Translation:I have seen this anime.
Can anyone explain the difference between "このアニメを見ました" and this case "このアニメは見たことがありました" i can't understand the role of koto ga arimasu since the meaning is the same
このアニメを見ました。 I saw this anime. (past tense)
このアニメは見たことがあります。 As for this anime, (saw it) exists. -> I have seen this anime. (present perfect)
このアニメは見たことがありました。 As for this anime, (saw it) existed. -> I had seen this anime. (past perfect)
The word こと turns the verb or adjective clause before it into a noun, similarly to の. Unlike の, it doesn't carry the sense that the activity being discussed in the subclause is at the same time as the outer clause. So it's a way of abstractly discussing situations or activities.

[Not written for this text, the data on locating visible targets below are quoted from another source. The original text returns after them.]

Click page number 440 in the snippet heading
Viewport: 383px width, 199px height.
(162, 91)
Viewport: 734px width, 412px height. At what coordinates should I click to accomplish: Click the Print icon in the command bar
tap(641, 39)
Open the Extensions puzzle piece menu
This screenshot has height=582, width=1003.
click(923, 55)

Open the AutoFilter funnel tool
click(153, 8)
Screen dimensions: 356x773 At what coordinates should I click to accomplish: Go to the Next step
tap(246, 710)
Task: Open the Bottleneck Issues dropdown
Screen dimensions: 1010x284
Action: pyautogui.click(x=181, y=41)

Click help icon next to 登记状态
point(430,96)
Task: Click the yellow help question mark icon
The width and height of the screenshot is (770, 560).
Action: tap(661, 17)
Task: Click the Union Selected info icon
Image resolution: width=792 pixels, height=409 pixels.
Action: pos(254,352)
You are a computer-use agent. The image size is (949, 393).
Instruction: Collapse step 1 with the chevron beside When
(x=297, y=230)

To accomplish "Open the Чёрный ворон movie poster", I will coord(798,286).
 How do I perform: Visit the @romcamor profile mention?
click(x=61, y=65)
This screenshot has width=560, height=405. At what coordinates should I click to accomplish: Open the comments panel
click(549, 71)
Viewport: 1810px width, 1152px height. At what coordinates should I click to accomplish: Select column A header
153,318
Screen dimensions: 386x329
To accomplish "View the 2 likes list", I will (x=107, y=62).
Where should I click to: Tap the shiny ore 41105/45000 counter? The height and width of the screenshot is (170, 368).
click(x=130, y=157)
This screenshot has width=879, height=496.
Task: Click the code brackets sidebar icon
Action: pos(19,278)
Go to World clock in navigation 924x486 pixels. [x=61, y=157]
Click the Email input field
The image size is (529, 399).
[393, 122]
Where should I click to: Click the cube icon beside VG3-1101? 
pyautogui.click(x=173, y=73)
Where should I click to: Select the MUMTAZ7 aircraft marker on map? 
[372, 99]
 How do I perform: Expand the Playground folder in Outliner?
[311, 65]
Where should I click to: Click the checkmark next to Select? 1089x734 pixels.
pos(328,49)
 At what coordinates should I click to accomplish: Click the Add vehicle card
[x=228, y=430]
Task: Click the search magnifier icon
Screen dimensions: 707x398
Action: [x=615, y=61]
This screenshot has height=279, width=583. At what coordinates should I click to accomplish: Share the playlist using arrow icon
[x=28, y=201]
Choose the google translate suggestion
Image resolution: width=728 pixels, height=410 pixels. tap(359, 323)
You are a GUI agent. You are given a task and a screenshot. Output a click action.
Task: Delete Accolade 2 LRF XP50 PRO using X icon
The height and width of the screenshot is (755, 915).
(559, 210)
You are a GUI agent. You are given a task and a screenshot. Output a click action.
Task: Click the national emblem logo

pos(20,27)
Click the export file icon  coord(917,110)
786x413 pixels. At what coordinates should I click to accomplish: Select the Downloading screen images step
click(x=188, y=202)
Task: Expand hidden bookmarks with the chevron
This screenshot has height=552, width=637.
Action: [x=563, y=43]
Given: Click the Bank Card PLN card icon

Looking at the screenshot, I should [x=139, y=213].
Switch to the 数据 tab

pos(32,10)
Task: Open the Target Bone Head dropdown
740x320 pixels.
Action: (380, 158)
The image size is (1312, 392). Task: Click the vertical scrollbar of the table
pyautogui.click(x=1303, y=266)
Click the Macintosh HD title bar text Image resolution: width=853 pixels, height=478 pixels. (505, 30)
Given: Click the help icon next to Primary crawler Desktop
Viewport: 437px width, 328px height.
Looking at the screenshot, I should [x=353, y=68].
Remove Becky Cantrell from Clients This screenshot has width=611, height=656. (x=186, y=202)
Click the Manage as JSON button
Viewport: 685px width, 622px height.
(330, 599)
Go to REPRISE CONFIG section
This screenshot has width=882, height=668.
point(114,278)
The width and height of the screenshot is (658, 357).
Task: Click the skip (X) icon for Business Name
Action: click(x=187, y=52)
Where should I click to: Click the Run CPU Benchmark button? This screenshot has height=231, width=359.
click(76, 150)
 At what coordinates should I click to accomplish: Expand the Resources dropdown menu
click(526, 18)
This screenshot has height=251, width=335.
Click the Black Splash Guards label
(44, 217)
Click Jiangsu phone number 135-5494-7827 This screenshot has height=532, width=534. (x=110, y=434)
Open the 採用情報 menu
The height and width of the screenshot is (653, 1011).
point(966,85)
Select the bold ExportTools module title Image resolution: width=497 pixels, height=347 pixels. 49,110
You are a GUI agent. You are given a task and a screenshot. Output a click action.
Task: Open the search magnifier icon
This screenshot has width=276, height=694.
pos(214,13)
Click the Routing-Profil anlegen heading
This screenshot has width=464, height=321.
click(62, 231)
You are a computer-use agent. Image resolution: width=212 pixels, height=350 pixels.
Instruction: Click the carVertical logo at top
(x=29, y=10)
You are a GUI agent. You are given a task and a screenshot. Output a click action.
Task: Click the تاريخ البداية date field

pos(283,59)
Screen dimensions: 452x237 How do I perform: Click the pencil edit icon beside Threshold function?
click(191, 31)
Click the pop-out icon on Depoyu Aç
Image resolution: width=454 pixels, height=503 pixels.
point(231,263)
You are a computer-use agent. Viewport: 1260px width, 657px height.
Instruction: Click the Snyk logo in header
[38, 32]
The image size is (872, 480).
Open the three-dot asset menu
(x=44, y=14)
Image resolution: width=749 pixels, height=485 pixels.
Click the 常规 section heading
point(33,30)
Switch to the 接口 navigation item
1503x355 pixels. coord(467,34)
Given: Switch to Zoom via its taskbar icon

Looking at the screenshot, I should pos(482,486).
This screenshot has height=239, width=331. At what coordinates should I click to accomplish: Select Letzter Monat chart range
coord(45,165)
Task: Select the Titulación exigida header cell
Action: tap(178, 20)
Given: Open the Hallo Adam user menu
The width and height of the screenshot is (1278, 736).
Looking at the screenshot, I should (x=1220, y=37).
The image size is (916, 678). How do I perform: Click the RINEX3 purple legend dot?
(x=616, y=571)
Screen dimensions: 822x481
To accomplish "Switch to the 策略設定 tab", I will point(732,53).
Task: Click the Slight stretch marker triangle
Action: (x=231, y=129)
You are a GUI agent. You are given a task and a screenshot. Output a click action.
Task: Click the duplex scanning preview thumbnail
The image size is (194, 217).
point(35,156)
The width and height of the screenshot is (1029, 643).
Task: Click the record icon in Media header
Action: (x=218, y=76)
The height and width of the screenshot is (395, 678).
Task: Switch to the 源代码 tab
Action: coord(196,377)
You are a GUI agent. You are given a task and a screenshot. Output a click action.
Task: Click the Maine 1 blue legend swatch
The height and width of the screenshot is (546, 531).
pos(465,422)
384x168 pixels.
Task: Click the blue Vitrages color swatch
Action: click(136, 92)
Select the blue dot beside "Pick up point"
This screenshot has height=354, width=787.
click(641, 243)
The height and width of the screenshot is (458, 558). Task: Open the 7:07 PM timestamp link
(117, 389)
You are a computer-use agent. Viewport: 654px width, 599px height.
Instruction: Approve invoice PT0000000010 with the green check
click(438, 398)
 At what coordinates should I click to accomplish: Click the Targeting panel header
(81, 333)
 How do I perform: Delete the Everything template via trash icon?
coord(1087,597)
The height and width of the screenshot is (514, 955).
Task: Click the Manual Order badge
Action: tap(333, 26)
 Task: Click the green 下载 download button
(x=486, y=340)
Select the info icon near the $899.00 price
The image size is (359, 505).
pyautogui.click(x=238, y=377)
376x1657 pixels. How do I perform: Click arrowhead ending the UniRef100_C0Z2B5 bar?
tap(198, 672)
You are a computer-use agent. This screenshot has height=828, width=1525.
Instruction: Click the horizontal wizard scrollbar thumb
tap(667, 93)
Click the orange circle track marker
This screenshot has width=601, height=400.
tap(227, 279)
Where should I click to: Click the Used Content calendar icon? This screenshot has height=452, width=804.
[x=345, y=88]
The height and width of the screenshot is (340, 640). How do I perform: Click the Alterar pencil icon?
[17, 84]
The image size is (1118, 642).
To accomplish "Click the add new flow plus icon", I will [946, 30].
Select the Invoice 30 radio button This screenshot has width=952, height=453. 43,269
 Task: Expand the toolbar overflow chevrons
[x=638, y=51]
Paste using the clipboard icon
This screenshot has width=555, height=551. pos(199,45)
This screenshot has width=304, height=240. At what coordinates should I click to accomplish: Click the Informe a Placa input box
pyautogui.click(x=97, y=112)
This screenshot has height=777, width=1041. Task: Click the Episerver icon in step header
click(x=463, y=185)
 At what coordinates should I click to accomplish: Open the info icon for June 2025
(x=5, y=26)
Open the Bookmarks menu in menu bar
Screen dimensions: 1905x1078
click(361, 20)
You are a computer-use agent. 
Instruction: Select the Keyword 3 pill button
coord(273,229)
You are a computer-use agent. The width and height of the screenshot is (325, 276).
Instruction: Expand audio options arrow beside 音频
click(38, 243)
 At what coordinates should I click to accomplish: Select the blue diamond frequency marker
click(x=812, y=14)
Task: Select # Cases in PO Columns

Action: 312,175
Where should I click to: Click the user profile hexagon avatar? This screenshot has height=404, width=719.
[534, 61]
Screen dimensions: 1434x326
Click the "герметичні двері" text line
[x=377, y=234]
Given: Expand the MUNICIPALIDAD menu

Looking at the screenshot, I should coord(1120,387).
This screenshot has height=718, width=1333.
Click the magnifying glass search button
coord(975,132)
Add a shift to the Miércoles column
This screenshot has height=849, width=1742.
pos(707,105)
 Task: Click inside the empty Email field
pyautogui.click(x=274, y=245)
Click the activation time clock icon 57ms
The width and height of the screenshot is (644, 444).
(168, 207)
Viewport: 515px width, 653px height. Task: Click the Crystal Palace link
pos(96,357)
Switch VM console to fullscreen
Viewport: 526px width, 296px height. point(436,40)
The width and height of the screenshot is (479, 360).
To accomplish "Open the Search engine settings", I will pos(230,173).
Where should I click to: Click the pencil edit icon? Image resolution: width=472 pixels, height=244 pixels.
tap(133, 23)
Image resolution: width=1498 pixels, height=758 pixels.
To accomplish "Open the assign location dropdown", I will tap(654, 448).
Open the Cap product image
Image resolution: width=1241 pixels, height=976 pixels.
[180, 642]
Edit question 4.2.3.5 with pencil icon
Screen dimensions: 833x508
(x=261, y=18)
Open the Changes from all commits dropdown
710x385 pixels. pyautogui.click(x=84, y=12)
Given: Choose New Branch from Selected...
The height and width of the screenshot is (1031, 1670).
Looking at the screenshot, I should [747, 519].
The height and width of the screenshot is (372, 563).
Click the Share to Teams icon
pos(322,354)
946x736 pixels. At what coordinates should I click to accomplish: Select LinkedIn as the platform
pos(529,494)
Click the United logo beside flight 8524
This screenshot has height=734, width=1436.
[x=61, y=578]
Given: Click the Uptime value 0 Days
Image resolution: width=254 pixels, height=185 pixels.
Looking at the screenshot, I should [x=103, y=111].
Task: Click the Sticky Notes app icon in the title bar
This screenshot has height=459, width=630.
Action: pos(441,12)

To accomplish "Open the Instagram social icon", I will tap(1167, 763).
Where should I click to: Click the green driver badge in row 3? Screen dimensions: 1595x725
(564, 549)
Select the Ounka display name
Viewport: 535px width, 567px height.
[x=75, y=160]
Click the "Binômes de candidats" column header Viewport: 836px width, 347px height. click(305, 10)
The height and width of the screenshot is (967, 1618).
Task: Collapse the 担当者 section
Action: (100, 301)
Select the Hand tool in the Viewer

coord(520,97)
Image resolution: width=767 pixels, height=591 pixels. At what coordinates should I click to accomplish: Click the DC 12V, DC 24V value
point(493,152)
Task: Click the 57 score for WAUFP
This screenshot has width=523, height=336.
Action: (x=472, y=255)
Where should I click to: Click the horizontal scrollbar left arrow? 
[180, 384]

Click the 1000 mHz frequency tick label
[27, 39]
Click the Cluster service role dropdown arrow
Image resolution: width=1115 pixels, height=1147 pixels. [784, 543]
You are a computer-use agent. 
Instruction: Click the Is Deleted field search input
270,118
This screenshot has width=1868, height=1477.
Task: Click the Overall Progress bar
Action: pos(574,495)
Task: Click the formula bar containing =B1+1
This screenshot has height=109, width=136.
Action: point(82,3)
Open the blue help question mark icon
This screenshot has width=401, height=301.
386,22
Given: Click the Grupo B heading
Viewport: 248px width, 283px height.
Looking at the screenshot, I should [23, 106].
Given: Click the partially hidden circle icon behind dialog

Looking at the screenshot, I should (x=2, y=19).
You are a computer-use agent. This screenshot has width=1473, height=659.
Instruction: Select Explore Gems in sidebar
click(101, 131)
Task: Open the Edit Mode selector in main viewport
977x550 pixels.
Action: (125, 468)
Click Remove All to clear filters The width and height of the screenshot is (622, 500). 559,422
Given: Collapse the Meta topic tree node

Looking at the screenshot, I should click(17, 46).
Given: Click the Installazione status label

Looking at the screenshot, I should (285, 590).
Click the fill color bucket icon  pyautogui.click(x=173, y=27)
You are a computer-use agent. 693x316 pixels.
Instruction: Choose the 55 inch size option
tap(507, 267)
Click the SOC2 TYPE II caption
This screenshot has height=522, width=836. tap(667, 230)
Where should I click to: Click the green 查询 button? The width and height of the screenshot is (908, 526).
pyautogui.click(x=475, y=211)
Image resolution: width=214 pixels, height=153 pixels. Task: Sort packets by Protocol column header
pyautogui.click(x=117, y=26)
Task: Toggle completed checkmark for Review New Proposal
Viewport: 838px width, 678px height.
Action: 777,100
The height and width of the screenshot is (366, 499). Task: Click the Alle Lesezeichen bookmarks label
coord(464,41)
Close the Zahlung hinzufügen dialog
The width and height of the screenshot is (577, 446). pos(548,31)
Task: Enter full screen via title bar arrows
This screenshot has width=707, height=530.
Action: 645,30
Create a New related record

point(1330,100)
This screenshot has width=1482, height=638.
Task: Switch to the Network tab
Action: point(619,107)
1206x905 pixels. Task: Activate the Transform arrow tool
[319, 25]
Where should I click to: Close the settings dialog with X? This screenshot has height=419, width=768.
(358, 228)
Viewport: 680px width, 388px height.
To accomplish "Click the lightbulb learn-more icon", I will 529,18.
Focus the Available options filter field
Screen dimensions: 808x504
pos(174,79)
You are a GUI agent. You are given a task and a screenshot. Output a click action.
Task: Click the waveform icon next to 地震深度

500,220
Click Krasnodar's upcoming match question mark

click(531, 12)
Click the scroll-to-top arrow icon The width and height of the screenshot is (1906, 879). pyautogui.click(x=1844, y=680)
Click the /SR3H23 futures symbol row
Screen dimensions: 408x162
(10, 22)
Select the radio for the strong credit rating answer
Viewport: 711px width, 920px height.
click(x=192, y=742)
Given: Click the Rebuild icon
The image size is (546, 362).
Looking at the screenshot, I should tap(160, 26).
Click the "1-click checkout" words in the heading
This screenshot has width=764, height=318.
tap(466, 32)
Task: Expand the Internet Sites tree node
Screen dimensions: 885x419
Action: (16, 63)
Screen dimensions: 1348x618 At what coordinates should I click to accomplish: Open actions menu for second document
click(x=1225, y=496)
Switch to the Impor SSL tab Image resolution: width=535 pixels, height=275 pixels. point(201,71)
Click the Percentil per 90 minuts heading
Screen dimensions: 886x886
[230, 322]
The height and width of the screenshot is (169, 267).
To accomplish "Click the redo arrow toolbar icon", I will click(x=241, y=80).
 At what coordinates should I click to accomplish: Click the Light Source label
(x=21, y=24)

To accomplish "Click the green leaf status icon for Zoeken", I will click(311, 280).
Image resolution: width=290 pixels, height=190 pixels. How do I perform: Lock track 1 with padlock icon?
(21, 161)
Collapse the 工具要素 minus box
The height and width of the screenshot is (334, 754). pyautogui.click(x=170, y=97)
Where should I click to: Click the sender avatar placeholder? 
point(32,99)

This sounds like a formal statement to me. Can it be used for, say, giving a testimony? As in, "it's true that I've watched this movie."
"I saw this anime"... It's a very language-learning kind of construction, i.e., simple but not that commonly used, so not that useful. It doesn't give any context to why you're saying it. With a time indicator, it might: "I saw this anime yesterday." That means the point of the sentence is what you dis yesterday.
The -koto- construction, by contrast, indicates that there was a time, at any point in the past near or far, where you saw the anime. I think another good translation might be: "I've seen this anime before," or "I've already seen this anime."
First, I think the second sentence should end in "あります."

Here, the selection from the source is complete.